(215 ILCS 134/30)
Sec. 30. Prohibitions.
(a) No health care plan or its subcontractors may prohibit or discourage
health care providers
by contract or policy from
discussing any health care services and health care providers, utilization
review and quality assurance policies, terms and conditions of plans and plan
policy with enrollees, prospective enrollees, providers, or the public.
(b) No health care plan by contract, written policy, or procedure may
permit or allow an individual or entity to dispense a different
drug in place of the drug or brand of drug ordered or prescribed without the
express permission of the person ordering or prescribing the drug, except as
provided under Section 3.14 of the Illinois Food, Drug and Cosmetic Act.

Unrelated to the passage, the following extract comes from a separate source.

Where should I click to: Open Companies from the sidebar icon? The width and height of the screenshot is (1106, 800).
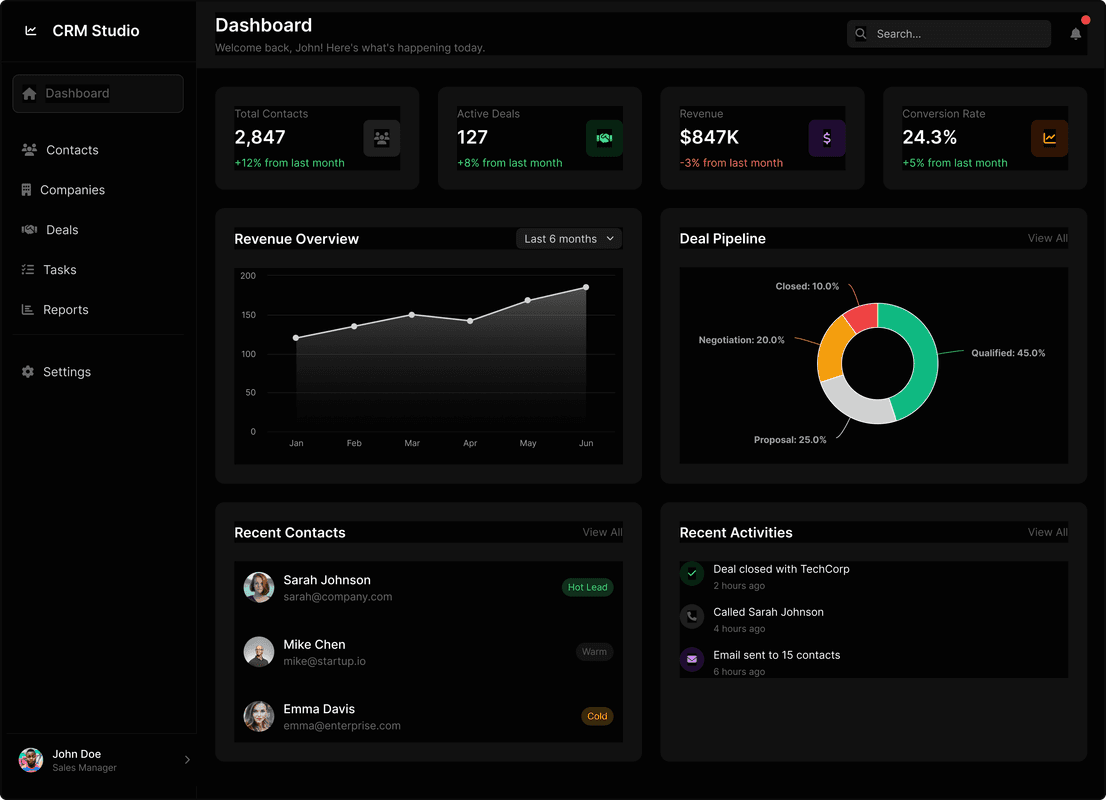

(c) No health care plan or its subcontractors may by contract, written
policy, procedure, or otherwise mandate or require an enrollee
to substitute his or her participating primary care physician
under the plan during inpatient hospitalization, such as with a hospitalist physician licensed to practice medicine in all its branches,
without the agreement of that enrollee's
participating primary care physician. "Participating primary care
physician" for health care plans and subcontractors that do not require
coordination of care by a primary care physician means the participating
physician treating the patient. All health care plans shall inform enrollees
of any policies, recommendations, or guidelines concerning the
substitution of the enrollee's primary care physician when hospitalization is
necessary in the manner set forth in subsections (d) and (e) of Section 15.
(d) A health care plan shall apply any third-party payments, financial assistance, discount, product vouchers, or any other reduction in out-of-pocket expenses made by or on behalf of such insured for prescription drugs toward a covered individual's deductible, copay, or cost-sharing responsibility, or out-of-pocket maximum associated with the individual's health insurance. If, under federal law, application of this requirement would result in health savings account ineligibility under Section 223 of the Internal Revenue Code, this requirement applies to health savings account-qualified high deductible health plans with respect to the deductible of such a plan after the enrollee has satisfied the minimum deductible under Section 223, except with respect to items or services that are preventive care pursuant to Section 223(c)(2)(C) of the Internal Revenue Code, in which case the requirement of this subsection applies regardless of whether the minimum deductible under Section 223 has been satisfied. (e) Any violation of this Section shall be subject to the
penalties under this Act.
(Source: P.A. 101-452, eff. 1-1-20; 102-704, eff. 4-22-22.)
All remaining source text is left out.